▸ DOCUMENT EXCERPT:
—————
Every single thing you give as an example of how the law is unlike software is essentially true about software. Anyone who's worked in the field professionally for six months could tell you as much.

Will you deal with thousands of years of cases piling on top of each other? No, but you will deal with things in projects that are the way they are because someone did it a certain way a year ago. You will deal with that pretty much every day.

I'm sure a programmer would never write deliberately obscure or convoluted code to guarantee himself or other programmers jobs. Here's an essay about it I was forwarded just this week: . There's also an excellent interview with Bjarne Stroustrup that's been making the rounds for years, essentially stating that he wrote C++ in the convoluted, bass-ackward way he did to keep programmers in jobs for years to come. It's almost certainly fake, but if you work for C++ for very long, you won't be too sure about that -- and C++ is hardly the most 'special' language out there by a long shot.

Anyone who's worked on a software project for any duration has seen design that defies logic and sense. On almost any project, what the client or stakeholders demand of development will almost certainly defy logic and sense. They may smile prettily at logic and promise to build something beautiful from it, but once logic steps behind the proverbial project barn it is quickly tasered and fitted for a gimp mask. The building blocks are logical and orderly, of that there's no doubt, but what is constructed from them is, with few exceptions, most certainly not.

I've seen people who were never cut out to be lawyers lured into practicing law by watching too many TV courtroom dramas. With few exceptions, they were unhappy or terrible at it and made a poor living from the law at best. Equally, I've seen art students and the like "retrained" to be programmers during the height of the dot.com boom. With very few exceptions, they were unhappy at it and generally incapable of performing anything but the simplest tasks satisfactorily.

There's logic and reason and order to both disciplines, but there's beauty and art, too. Even throwing extreme examples like the Johnny Cochrans of the world aside, a truly gifted lawyer can make a great living, including many who work in less than glamorous fields such as real estate law. Similarly, even discarding your early-days-of-Microsoft billionaires, a truly gifted software engineer or architect can make a great living, including many using unglamourous tools and technologies.

In both cases, it's often the combination of people skills and technical/legal knowledge that makes a truly successful professional. I know a (non-trial) lawyer who makes a great living, essentially because he is a very likeable, very natural networker. The most successful developers I've met are similar; they have a facility for working with non-technical clients and bridging the gap between worlds for them that is not easily replaced and impossible to outsource.

Both professions have, in recent memory, drawn many people that would not normally choose them because of the perceived salary or growth opportunities of the career.

Both fields have countless specializations, each with its own volumes of knowledge and lore useless for any of the other disciplines. You can take a patent lawyer and throw him in a murder trial, and while he probably knows the basics he's probably not going to be great at it. You can take an IBM mainframe COBOL programmer and toss him on a .NET web-based project, but I wouldn't expect great results.

I'm not going to tell you these two fields are identical or equivalent. They're certainly not. However, there's more than enough in common there on many levels that it's silly to mock someone for comparing them.
—————
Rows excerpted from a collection
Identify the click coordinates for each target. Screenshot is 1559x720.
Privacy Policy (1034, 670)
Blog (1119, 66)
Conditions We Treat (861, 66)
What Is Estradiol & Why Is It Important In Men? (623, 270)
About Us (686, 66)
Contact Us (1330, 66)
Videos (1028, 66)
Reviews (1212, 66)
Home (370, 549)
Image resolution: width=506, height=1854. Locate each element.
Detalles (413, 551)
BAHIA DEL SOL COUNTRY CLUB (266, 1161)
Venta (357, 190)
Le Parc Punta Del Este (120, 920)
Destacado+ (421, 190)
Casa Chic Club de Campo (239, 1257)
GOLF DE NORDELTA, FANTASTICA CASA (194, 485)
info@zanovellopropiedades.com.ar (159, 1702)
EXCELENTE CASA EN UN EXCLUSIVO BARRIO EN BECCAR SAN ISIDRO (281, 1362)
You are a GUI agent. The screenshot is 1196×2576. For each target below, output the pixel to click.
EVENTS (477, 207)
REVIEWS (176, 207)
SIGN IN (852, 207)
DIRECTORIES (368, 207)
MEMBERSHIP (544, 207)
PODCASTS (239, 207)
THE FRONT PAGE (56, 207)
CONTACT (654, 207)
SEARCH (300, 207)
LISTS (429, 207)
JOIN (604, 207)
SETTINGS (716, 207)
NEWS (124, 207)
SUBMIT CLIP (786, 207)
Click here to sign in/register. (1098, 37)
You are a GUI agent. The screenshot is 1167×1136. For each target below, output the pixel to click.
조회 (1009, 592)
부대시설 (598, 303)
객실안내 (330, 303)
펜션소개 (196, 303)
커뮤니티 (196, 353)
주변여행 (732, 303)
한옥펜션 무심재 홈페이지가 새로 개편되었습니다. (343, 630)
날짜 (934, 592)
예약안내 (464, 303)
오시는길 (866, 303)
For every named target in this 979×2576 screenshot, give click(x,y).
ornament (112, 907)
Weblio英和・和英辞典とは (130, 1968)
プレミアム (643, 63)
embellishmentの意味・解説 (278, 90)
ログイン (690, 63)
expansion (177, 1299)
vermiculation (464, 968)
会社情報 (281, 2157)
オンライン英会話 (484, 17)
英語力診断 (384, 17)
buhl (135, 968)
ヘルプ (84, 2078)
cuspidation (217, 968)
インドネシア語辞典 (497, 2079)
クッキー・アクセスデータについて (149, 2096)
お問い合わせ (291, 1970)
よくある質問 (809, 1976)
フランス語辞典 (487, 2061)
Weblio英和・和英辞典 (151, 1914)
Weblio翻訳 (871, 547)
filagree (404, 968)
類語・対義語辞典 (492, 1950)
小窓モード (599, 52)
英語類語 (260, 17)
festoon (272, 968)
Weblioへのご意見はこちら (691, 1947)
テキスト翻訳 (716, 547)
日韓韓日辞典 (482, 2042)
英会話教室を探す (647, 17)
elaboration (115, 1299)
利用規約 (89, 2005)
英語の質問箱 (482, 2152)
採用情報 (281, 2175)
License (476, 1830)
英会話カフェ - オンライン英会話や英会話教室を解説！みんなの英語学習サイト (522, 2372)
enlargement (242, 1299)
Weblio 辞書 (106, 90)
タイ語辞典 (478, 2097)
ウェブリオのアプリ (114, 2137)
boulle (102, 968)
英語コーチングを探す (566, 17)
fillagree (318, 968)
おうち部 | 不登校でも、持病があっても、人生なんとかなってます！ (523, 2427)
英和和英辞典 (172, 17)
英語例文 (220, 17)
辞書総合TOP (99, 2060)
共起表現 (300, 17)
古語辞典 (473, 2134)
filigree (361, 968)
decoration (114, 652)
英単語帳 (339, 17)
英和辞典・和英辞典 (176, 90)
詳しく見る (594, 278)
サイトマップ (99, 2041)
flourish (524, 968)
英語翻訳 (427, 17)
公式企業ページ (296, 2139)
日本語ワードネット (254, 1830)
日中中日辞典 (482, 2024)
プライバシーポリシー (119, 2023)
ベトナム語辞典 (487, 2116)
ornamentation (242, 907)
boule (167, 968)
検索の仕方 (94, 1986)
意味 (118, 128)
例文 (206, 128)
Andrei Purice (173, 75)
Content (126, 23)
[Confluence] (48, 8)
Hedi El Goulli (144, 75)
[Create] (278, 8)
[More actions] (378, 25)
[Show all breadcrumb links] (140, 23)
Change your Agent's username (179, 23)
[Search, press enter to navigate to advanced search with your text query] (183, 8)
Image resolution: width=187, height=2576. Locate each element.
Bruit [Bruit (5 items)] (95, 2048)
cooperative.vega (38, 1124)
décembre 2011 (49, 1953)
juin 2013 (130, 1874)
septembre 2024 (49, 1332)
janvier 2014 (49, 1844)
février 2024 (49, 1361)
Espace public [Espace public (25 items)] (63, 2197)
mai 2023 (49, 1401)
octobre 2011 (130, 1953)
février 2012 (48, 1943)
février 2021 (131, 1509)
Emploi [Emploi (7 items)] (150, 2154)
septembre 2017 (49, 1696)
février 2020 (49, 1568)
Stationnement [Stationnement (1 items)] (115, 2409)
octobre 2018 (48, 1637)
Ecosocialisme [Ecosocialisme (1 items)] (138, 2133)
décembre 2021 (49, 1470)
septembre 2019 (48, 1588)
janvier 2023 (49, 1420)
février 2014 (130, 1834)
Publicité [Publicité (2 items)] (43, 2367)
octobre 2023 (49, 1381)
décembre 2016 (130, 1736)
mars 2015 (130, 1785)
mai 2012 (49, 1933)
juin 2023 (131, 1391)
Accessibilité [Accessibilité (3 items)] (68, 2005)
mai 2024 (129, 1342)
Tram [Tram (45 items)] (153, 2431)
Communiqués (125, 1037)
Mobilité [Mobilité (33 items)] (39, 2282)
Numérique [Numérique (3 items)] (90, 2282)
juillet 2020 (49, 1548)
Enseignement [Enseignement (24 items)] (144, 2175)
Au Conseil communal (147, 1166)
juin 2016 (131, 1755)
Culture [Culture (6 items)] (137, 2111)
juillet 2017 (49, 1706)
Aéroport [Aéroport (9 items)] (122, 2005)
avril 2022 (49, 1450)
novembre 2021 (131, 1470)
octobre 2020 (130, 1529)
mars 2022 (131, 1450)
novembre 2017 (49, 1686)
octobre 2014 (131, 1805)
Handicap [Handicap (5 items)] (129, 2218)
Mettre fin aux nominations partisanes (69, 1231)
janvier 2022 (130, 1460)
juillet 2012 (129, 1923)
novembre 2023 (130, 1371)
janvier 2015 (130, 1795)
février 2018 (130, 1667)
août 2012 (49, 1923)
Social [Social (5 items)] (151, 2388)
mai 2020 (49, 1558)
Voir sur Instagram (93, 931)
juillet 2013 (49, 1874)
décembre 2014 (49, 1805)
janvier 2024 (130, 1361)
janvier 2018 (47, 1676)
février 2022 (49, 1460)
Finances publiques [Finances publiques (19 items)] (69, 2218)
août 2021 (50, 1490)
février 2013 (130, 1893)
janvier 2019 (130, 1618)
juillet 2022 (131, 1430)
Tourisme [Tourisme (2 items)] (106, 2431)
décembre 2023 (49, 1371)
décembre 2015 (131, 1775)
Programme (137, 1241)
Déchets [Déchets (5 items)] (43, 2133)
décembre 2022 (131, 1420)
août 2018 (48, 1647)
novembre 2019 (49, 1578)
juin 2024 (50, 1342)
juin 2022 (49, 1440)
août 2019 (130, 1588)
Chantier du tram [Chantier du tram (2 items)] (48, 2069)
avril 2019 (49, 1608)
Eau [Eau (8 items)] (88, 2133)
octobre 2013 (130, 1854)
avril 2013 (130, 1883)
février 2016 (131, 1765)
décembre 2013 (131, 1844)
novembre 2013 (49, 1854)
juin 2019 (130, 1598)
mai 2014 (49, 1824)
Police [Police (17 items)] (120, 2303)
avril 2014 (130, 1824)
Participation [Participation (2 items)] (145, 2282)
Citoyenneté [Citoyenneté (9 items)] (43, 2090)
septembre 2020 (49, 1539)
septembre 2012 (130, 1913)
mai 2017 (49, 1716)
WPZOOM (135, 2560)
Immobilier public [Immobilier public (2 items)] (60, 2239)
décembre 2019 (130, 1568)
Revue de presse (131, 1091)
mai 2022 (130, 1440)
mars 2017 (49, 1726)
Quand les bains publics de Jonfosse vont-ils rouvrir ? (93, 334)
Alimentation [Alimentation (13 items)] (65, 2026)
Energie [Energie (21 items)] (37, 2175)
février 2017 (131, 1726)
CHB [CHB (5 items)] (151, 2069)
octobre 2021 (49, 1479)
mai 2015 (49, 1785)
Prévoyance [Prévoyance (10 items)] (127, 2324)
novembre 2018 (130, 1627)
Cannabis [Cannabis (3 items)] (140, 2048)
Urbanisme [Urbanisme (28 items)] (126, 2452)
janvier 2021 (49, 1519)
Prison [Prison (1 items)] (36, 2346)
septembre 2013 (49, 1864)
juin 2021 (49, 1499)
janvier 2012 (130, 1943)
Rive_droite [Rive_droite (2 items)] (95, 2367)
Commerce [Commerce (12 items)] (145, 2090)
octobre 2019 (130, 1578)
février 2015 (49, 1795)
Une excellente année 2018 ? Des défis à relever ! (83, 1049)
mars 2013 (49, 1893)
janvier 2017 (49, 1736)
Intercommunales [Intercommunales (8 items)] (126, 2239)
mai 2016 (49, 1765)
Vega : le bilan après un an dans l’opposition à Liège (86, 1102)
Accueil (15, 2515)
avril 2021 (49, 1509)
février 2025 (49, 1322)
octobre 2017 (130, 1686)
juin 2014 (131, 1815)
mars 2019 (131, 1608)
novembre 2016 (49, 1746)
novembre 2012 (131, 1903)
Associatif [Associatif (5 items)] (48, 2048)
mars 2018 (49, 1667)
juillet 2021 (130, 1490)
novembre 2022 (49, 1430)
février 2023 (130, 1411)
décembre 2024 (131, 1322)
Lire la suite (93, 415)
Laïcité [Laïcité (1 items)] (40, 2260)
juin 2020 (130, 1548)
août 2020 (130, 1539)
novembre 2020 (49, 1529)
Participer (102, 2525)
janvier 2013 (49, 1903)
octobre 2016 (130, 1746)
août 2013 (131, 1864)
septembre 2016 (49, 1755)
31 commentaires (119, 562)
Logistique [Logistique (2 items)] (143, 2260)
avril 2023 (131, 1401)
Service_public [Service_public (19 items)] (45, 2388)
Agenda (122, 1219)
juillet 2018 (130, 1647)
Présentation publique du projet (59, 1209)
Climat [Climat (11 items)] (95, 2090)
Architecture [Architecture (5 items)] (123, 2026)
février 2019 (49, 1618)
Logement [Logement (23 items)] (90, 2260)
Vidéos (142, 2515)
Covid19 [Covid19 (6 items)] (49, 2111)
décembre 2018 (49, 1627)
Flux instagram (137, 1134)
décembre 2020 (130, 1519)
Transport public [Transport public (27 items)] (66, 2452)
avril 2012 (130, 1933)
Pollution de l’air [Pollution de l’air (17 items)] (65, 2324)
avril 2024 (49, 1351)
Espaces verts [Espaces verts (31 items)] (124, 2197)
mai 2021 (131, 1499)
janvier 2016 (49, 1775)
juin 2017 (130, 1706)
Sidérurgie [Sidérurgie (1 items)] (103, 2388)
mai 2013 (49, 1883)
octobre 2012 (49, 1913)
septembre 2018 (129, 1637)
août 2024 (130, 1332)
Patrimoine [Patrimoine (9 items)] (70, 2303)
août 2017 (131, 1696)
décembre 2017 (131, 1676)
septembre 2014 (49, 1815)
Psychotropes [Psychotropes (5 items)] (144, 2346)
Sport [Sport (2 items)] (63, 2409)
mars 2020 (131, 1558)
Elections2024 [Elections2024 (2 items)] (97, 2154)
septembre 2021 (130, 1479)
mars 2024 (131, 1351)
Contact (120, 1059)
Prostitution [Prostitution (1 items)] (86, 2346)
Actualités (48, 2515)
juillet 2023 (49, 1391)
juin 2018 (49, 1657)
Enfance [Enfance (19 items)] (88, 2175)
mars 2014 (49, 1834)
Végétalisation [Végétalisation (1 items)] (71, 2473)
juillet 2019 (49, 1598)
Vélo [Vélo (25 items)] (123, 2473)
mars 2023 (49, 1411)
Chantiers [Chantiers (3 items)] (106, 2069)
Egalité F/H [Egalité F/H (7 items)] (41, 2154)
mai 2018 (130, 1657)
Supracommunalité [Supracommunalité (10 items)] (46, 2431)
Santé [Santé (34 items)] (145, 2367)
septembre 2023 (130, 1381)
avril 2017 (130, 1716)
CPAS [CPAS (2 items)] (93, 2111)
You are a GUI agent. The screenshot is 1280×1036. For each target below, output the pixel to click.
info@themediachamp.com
—————
▸ EXERCISE TASK:
For the text on law and software, say whether each statement agrees with it, answering yes or no and quoting the deciding words exactly: (a) The writer believes the interview with Bjarne Stroustrup is probably genuine. (b) The writer knows a lawyer whose success comes mainly from being likeable and a natural networker. (c) The writer holds that law and software are equivalent fields.

▸ TASK SOLUTION:
(a) No: "It's almost certainly fake"
(b) Yes: "I know a (non-trial) lawyer who makes a great living, essentially because he is a very likeable, very natural networker."
(c) No: "I'm not going to tell you these two fields are identical or equivalent. They're certainly not."